Copy every line of the entries below character for character, omitting the pictures from your output.

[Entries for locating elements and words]
-.-.-

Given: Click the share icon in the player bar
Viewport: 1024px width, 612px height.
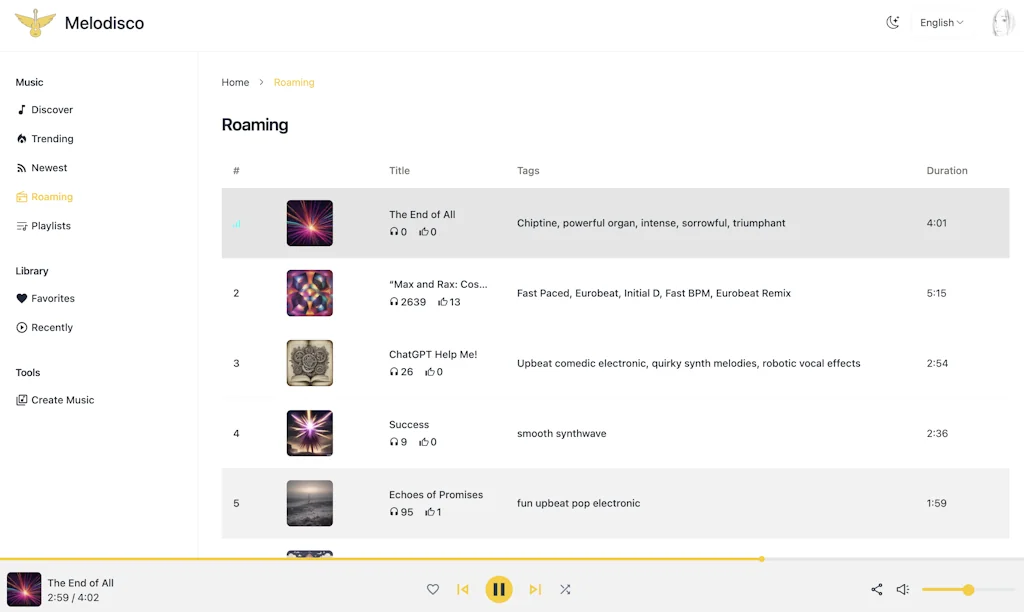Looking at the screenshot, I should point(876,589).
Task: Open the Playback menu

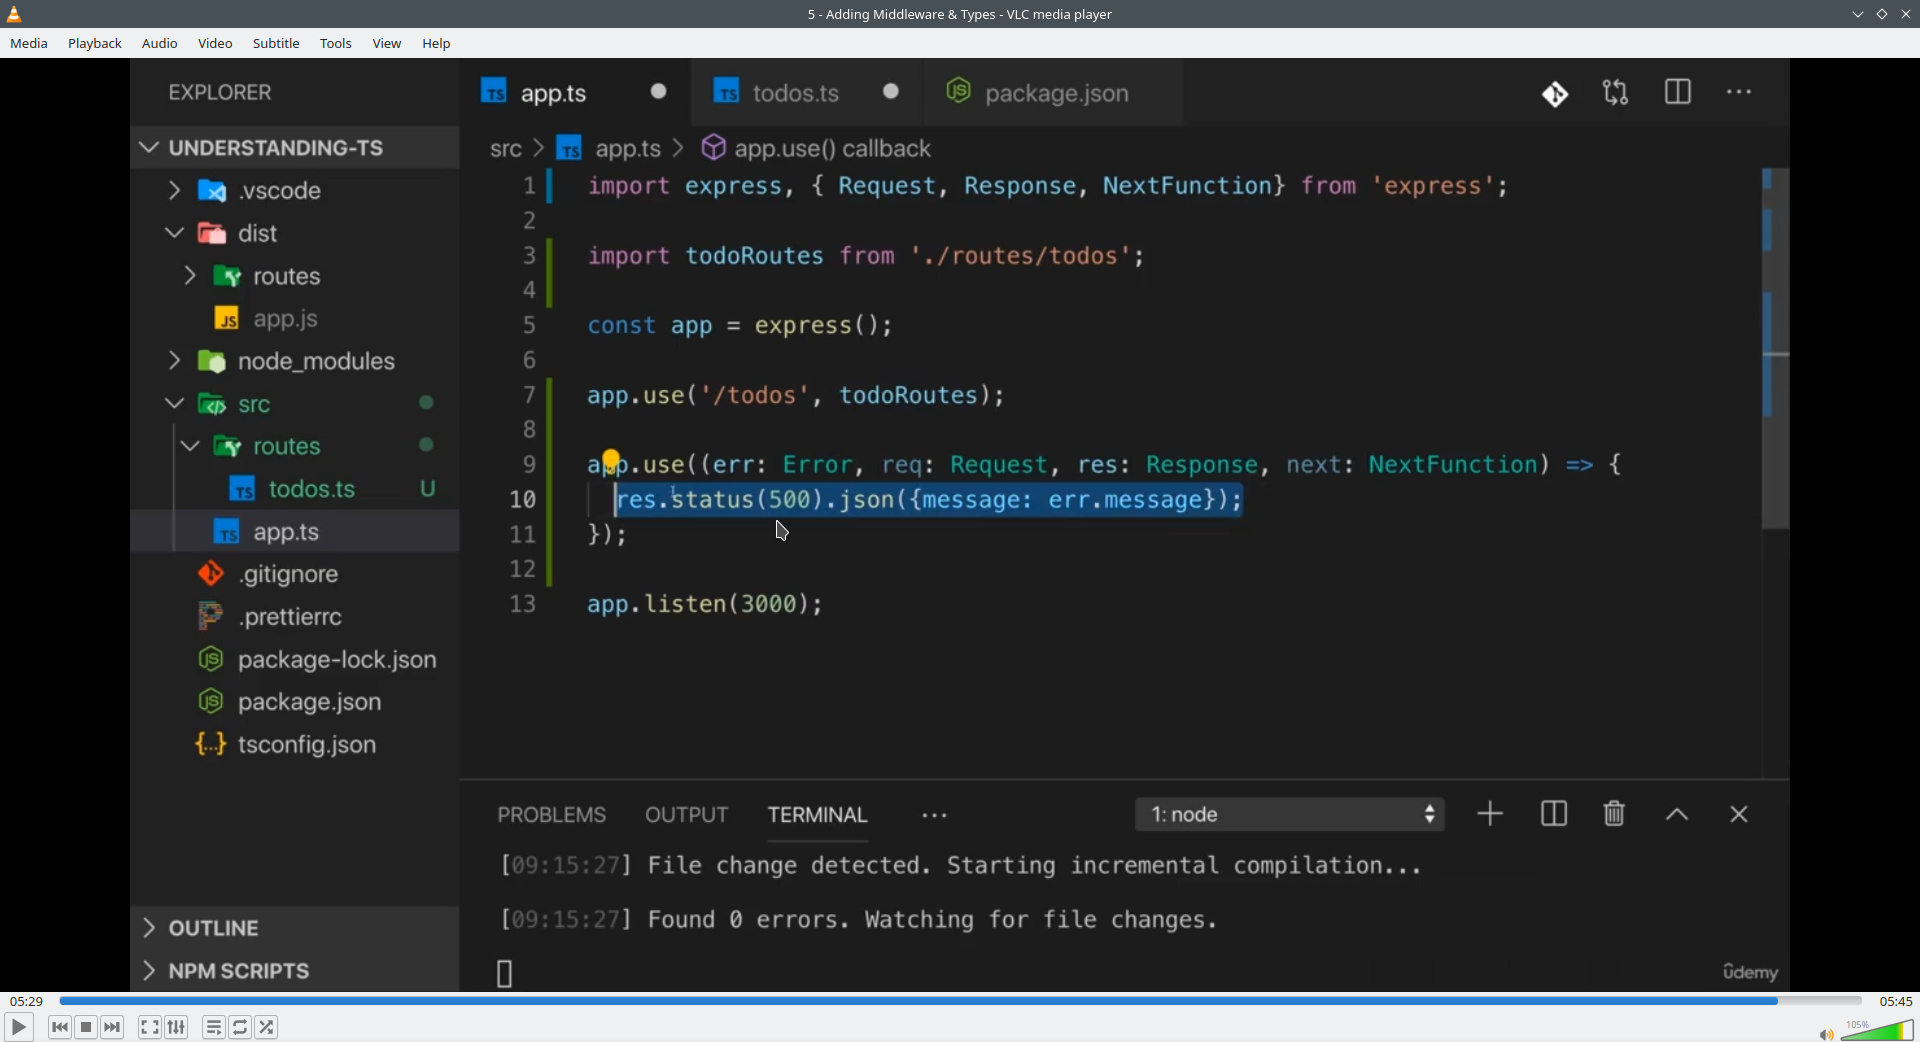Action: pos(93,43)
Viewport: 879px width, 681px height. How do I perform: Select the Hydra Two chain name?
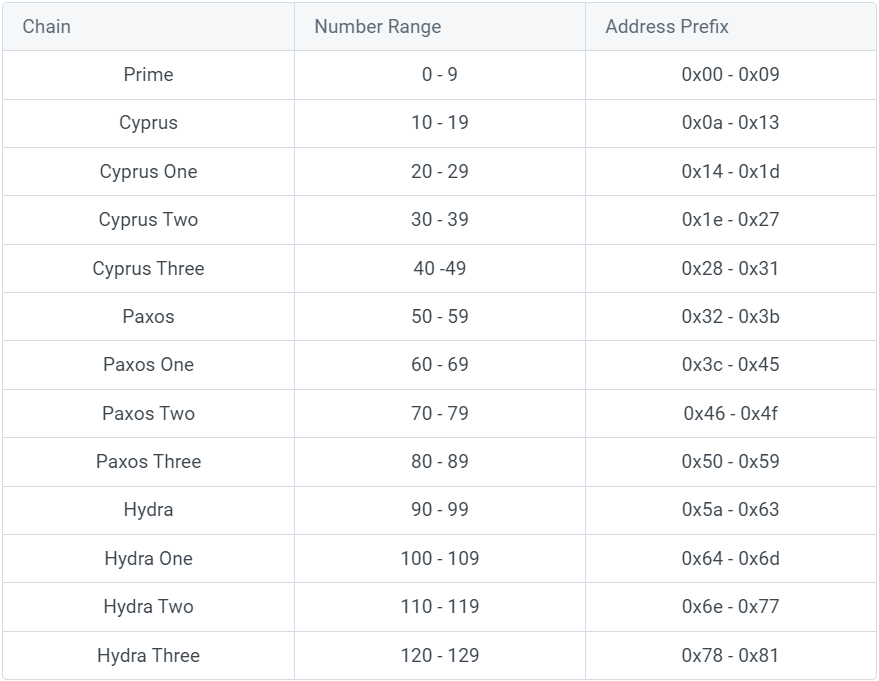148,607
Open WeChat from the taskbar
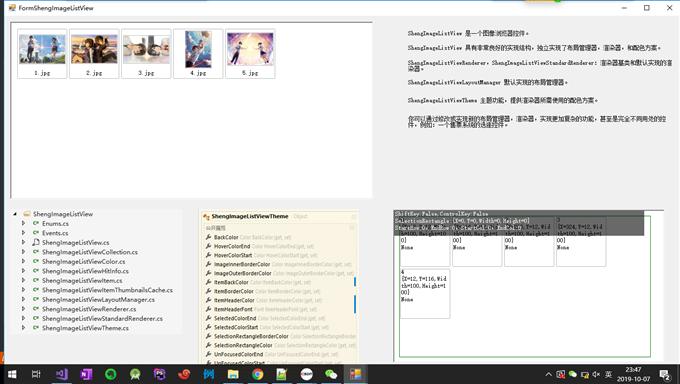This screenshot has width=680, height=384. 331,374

-.-.-

ANSWER TO THIS PROBLEM:
Given: Click the share icon in the player bar
Viewport: 1024px width, 612px height.
Looking at the screenshot, I should point(876,589).
Task: Open the Playback menu

Action: pos(93,43)
Viewport: 879px width, 681px height. How do I perform: Select the Hydra Two chain name?
148,607
Open WeChat from the taskbar
This screenshot has width=680, height=384. 331,374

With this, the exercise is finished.